# 123D Catch Network Proxies



## jsbirau (Oct 9, 2015)

Hi,
We are having problems configuring our system to work with AutoDesk 123D Catch. It keeps giving an offline message. We have been told that:
==========================================
ChristianPramuk September 25, 2015 04:59
This issue usually occurs on an office/work network environment. You can adjust the proxy settings in 123D Catch desktop app. (File/Preferences/Connection).

123D Catch is using 3 different URLs: 
cvi-queue.labs.autodesk.com 
cvi-db.labs.autodesk.com 
cvi-data-photofly.labs.autodesk.com

All on the port 80. 
For those running proxies that authenticate web traffic, you will want to disable it for those URLs. That's in addition to allowing the traffic.
==========================================

The proxy settings in that program only allow for the insertion of 1 proxy???
So what to do with the other 2 ???

Now does that mean that we have to put each of these proxies into our Firewall program (Norton 360 Premier)? This program only seems to have enough space for 1 proxy?
Further .... in addition to putting the addresses into the Firewall on the PC Laptop would it be necessary to insert the addresses into any router / network device between the laptop and the ISP?

What else do i need to adjust to make this work?

Your advice would be greatly appreciated? ... Thanks.... John


----------



## GentleArrow (Aug 10, 2015)

You give no indication you are running a proxy server so the message doesn't pertain to you.

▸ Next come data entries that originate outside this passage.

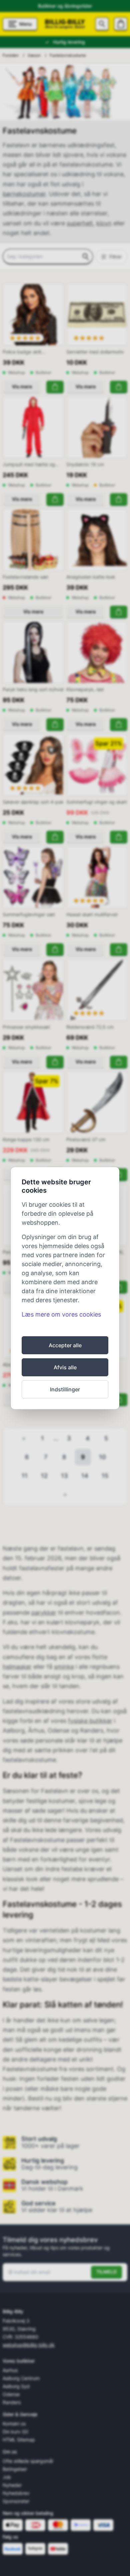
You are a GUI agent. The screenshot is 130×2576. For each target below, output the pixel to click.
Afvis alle (65, 1367)
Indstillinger (65, 1389)
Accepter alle (65, 1345)
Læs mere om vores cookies (61, 1314)
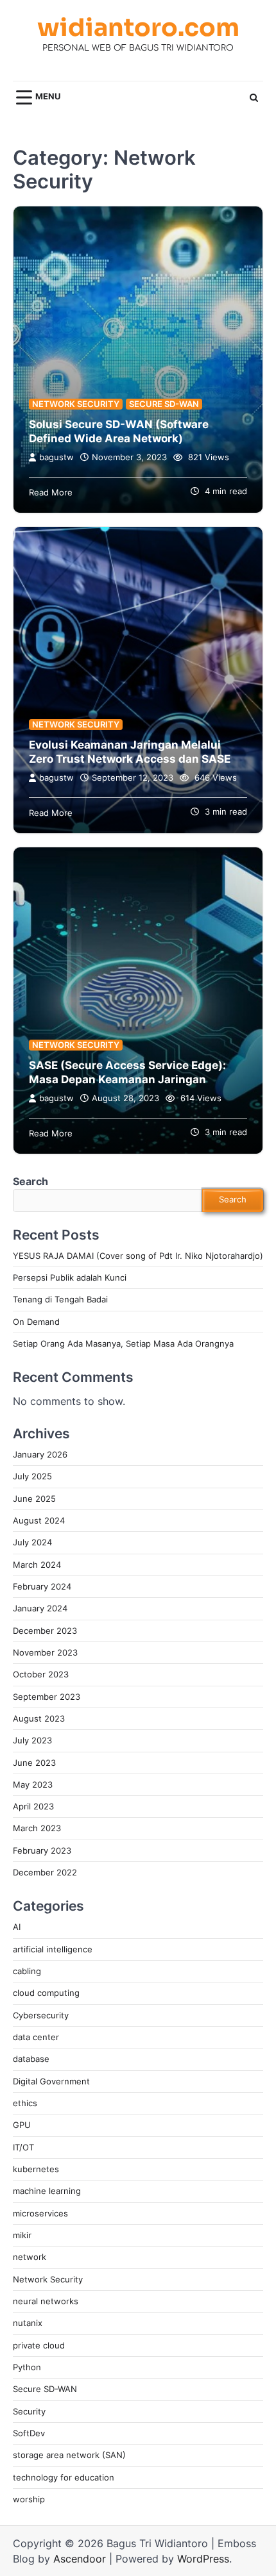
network (29, 2257)
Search (30, 1181)
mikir (22, 2235)
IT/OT (23, 2147)
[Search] (253, 97)
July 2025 (32, 1476)
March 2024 (37, 1565)
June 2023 (34, 1763)
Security (29, 2411)
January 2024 (40, 1608)
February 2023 (42, 1851)
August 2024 (39, 1520)
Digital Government (51, 2081)
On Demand (36, 1322)
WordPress (203, 2558)
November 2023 (45, 1653)
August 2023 (39, 1719)
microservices (40, 2213)
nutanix (27, 2323)
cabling (27, 1971)
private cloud (39, 2345)
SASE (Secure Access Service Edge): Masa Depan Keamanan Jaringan (127, 1072)
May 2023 (33, 1785)
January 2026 (40, 1454)
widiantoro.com (138, 27)
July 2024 (32, 1542)
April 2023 (33, 1806)
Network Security (75, 404)
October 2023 (41, 1674)
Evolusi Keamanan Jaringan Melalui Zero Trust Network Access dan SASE (129, 751)
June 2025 (34, 1499)
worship (29, 2499)
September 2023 (46, 1697)
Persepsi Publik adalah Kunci (69, 1278)
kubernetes (36, 2169)
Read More (51, 492)
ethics (25, 2103)
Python (27, 2367)
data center (36, 2037)
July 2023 (32, 1740)
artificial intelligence (52, 1949)
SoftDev (29, 2433)
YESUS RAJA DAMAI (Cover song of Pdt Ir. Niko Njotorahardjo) (138, 1256)
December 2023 (45, 1631)
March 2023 (37, 1828)
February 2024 (42, 1586)
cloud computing (46, 1993)
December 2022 (45, 1872)
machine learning (47, 2191)
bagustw (56, 457)
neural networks (45, 2301)
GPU (22, 2125)
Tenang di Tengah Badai (60, 1299)
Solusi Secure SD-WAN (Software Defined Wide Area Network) (119, 431)
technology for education (63, 2477)
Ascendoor (79, 2558)
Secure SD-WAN (164, 404)
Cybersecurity (41, 2015)
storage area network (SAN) (69, 2455)
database (31, 2059)
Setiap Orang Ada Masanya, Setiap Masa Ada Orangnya (123, 1344)
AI (17, 1927)
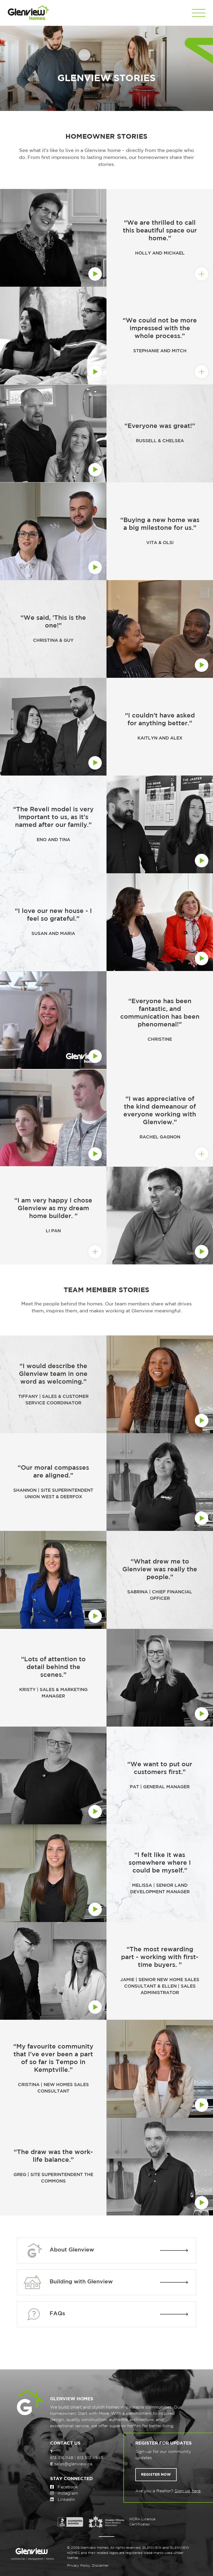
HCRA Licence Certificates (142, 2522)
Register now (156, 2474)
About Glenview (72, 2250)
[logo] (28, 13)
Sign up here (188, 2491)
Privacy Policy (78, 2565)
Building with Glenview (81, 2281)
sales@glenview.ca (73, 2464)
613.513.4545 (90, 2458)
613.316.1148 (61, 2458)
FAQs (57, 2313)
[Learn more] (53, 433)
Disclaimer (100, 2565)
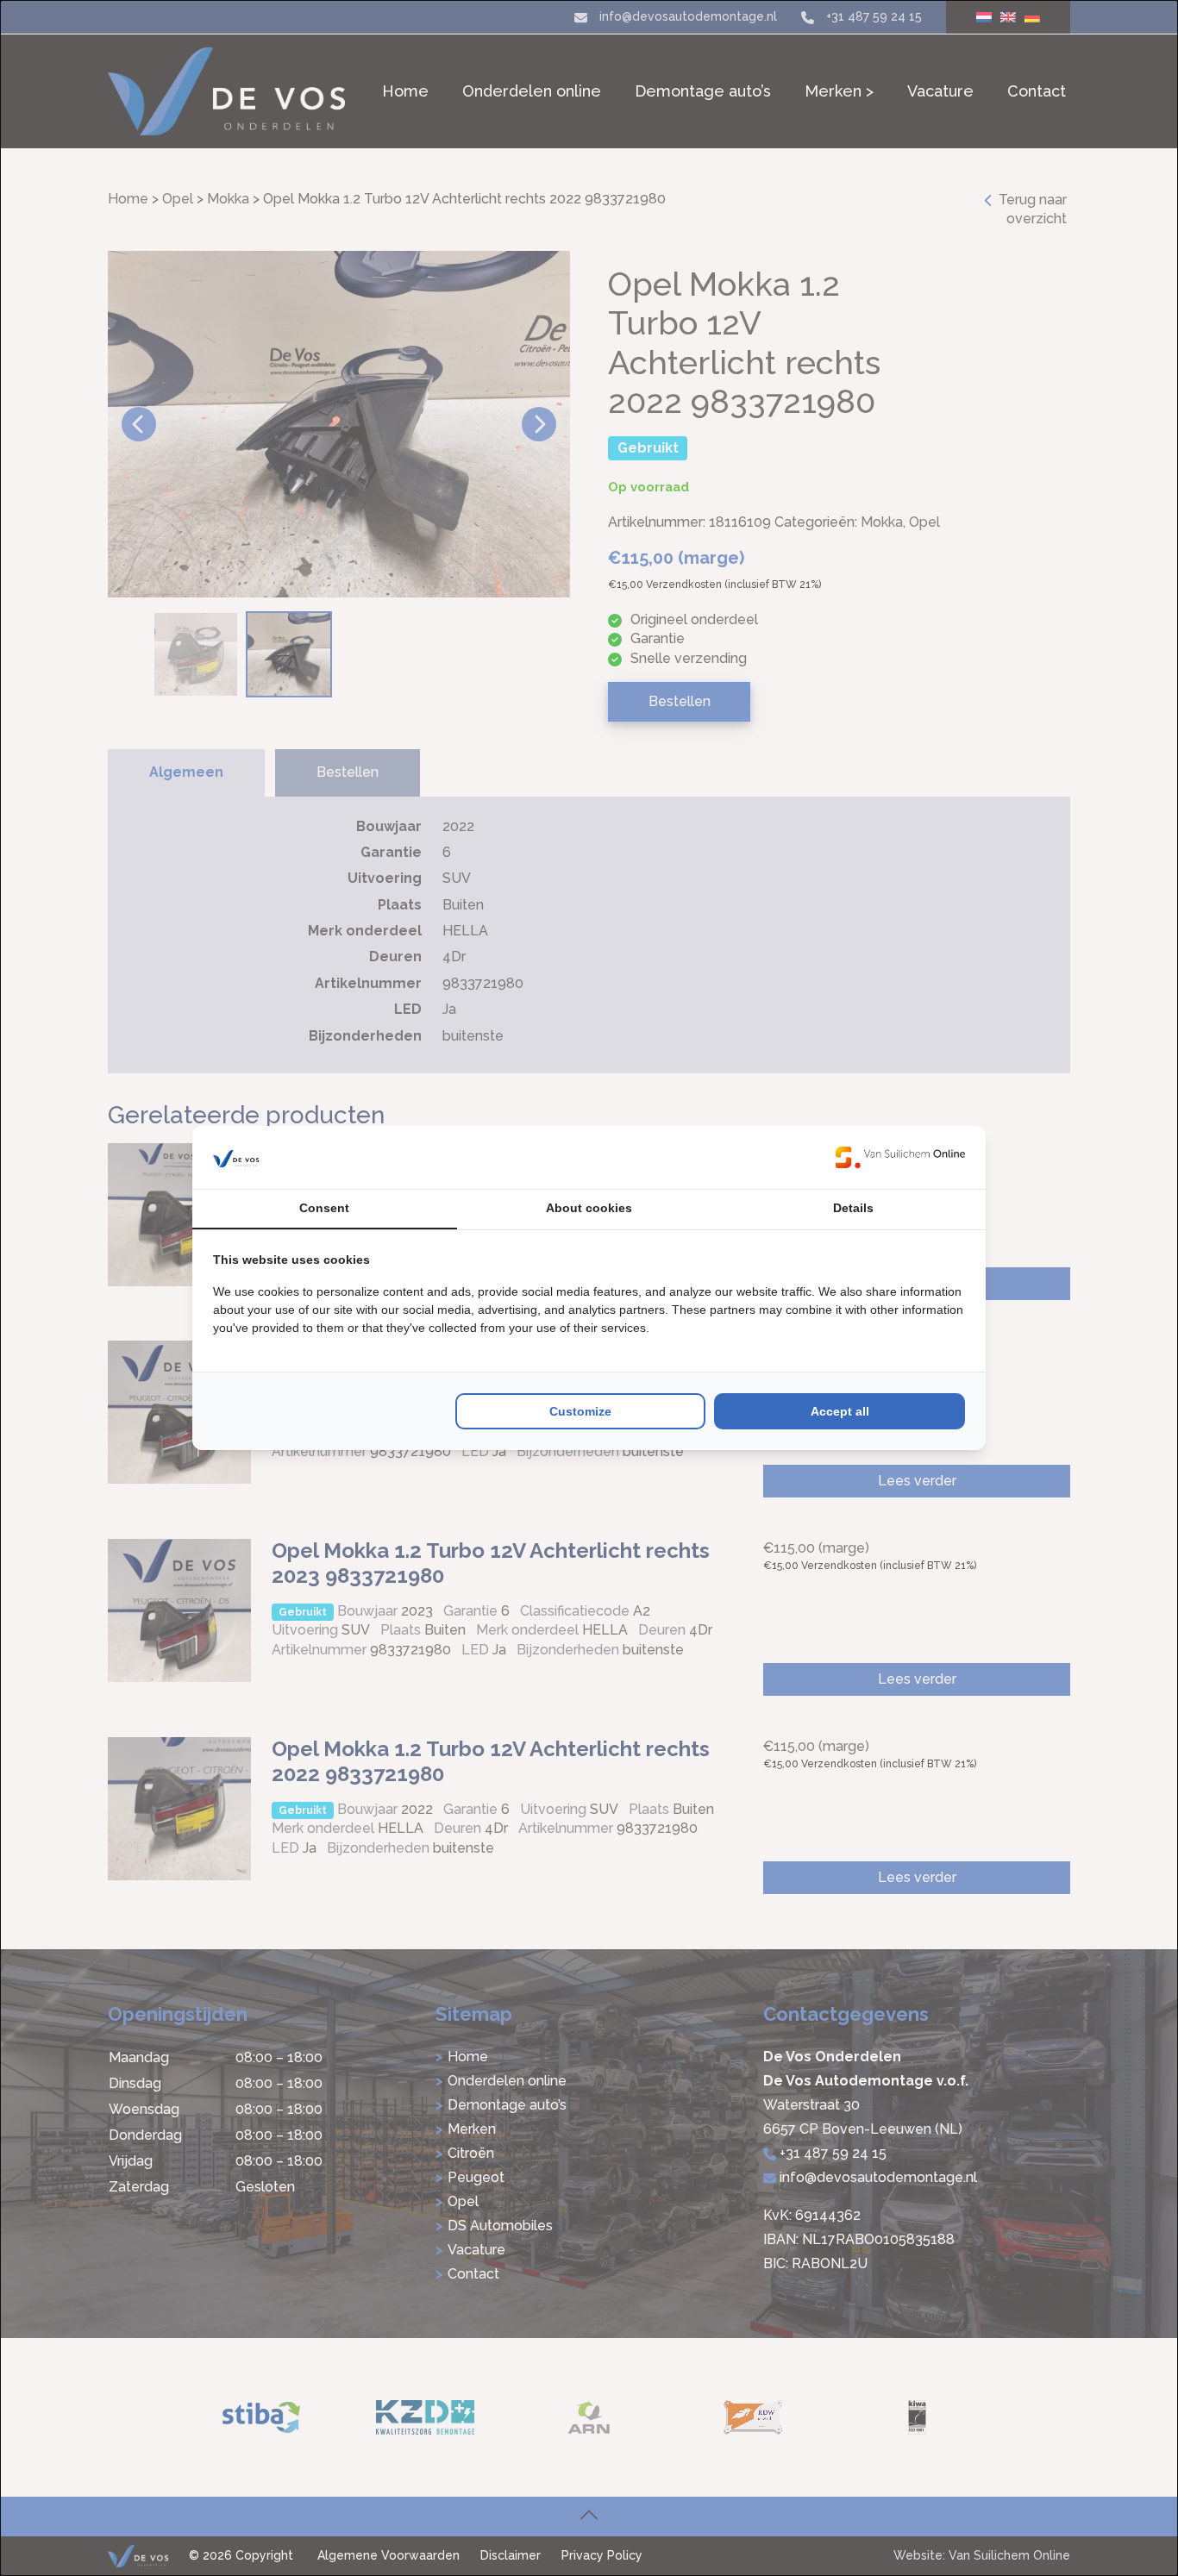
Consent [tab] (324, 1208)
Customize (580, 1411)
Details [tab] (853, 1208)
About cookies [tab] (589, 1208)
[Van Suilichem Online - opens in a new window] (900, 1157)
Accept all (840, 1411)
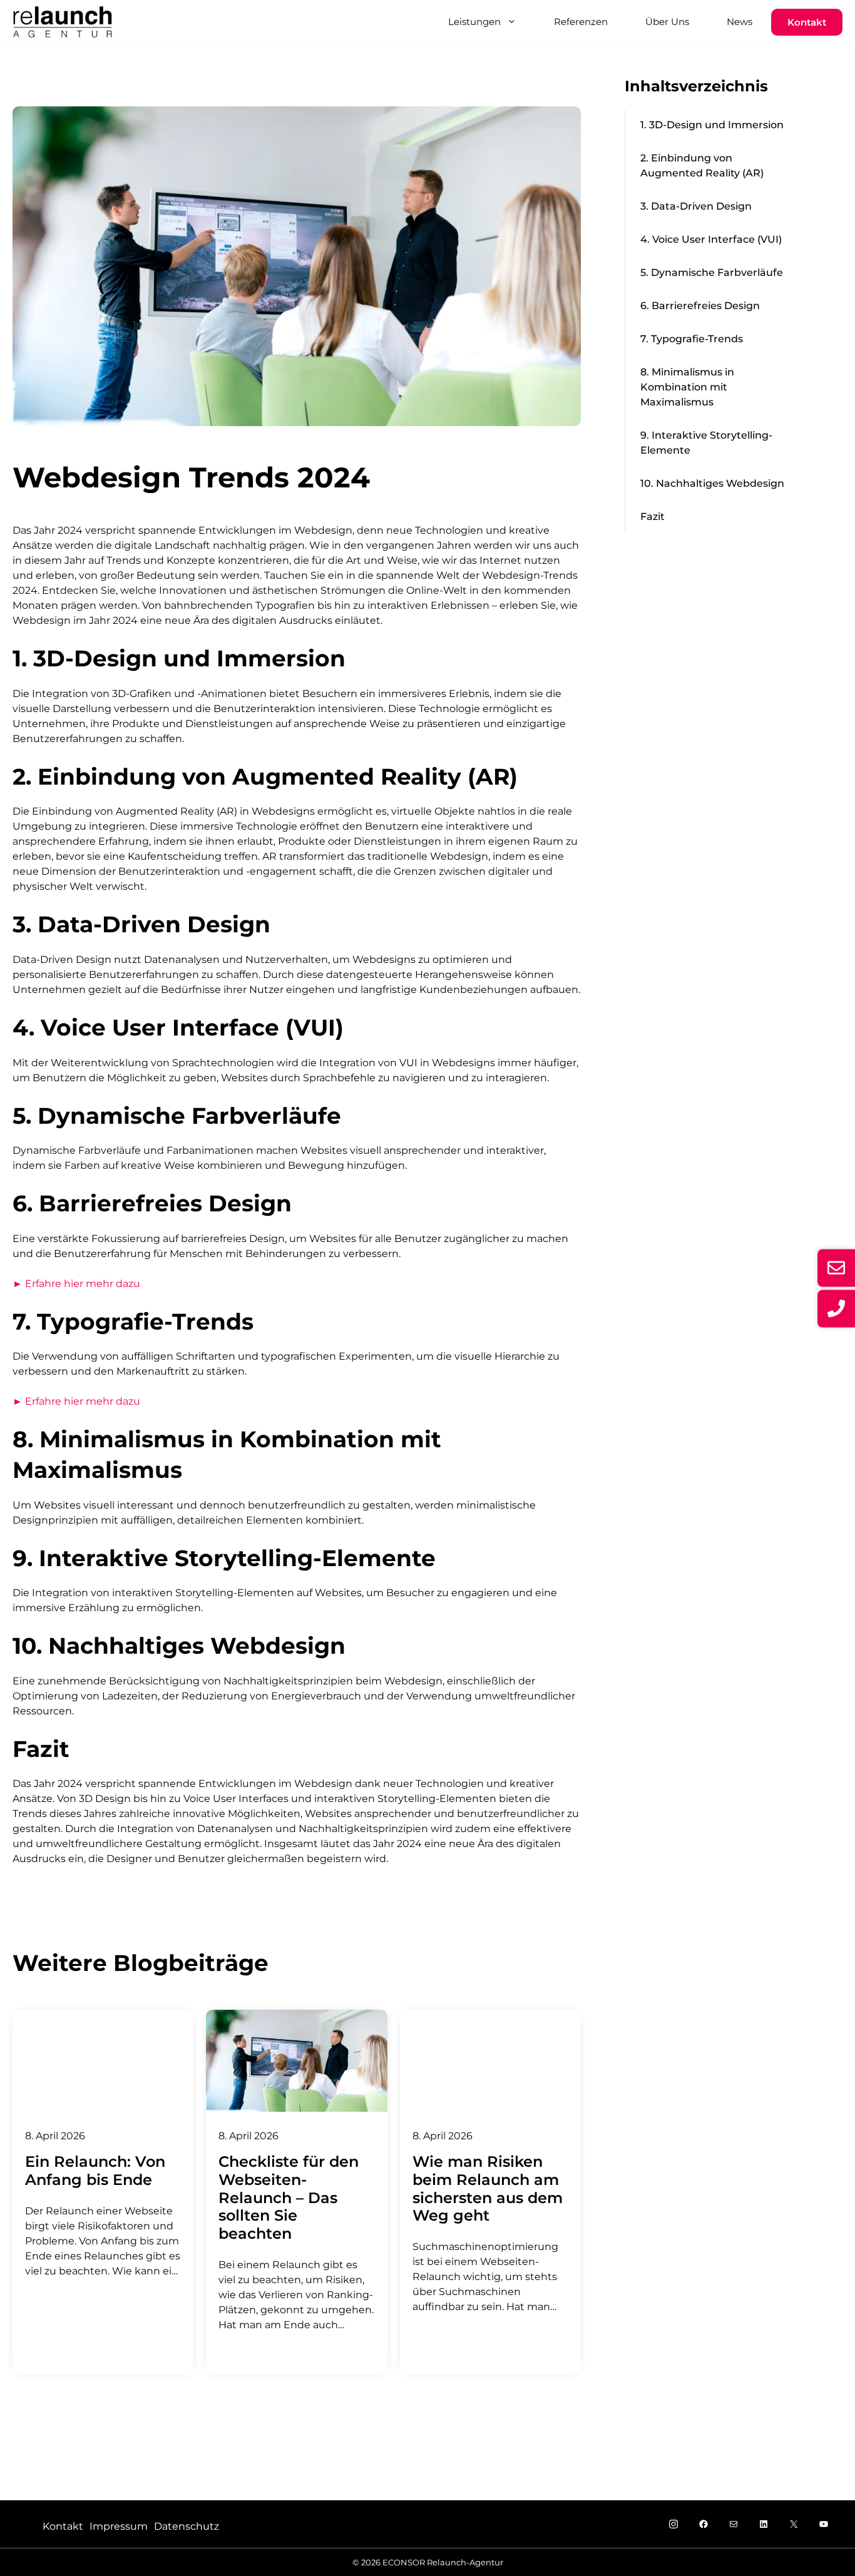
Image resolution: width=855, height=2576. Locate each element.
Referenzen (581, 22)
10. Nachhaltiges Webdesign (712, 483)
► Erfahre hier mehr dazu (76, 1284)
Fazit (652, 516)
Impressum (119, 2526)
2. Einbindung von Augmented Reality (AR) (702, 165)
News (739, 22)
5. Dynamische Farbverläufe (711, 272)
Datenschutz (186, 2526)
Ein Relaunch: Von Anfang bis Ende (95, 2170)
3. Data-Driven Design (696, 206)
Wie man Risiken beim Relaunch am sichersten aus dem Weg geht (487, 2188)
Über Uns (667, 22)
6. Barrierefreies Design (700, 306)
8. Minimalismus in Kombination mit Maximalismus (687, 387)
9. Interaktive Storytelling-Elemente (706, 442)
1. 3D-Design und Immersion (712, 125)
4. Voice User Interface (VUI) (711, 239)
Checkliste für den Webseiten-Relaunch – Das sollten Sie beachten (288, 2197)
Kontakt (806, 22)
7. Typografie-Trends (691, 339)
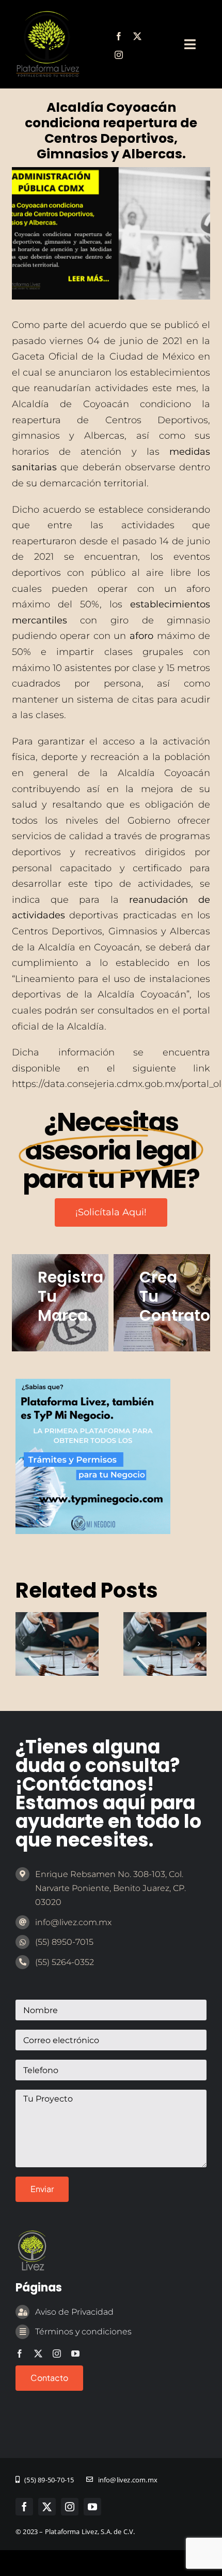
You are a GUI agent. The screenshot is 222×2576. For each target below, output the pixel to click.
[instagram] (119, 55)
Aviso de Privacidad (74, 2312)
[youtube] (75, 2353)
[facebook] (119, 36)
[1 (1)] (92, 1383)
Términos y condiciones (83, 2331)
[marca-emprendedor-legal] (47, 15)
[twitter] (137, 36)
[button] (23, 1643)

BTW proxy isn't one to one as in one URL to one proxy.
https://en.wikipedia.org/wiki/Proxy_server


----------



## GentleArrow (Aug 10, 2015)

Decided to go do a nslookup on cvi-db.labs.autodesk.com

>nslookup cvi-db.labs.autodesk.com
Server: cdns01.comcast.net
Address: 75.75.75.75
Non-authoritative answer:
Name: sdb.amazonaws.com
Address: 176.32.103.88
Aliases: cvi-db.labs.autodesk.com

Look at the "Name". it goes to Amazon not autodesk

Then I put the ip address 176.32.103.88 into IE and ended up here
AWS | Amazon SimpleDB – Simple Database Service

Does not appear these URLs are related to a software's connection to a service which it appears the three URLs are all about.


----------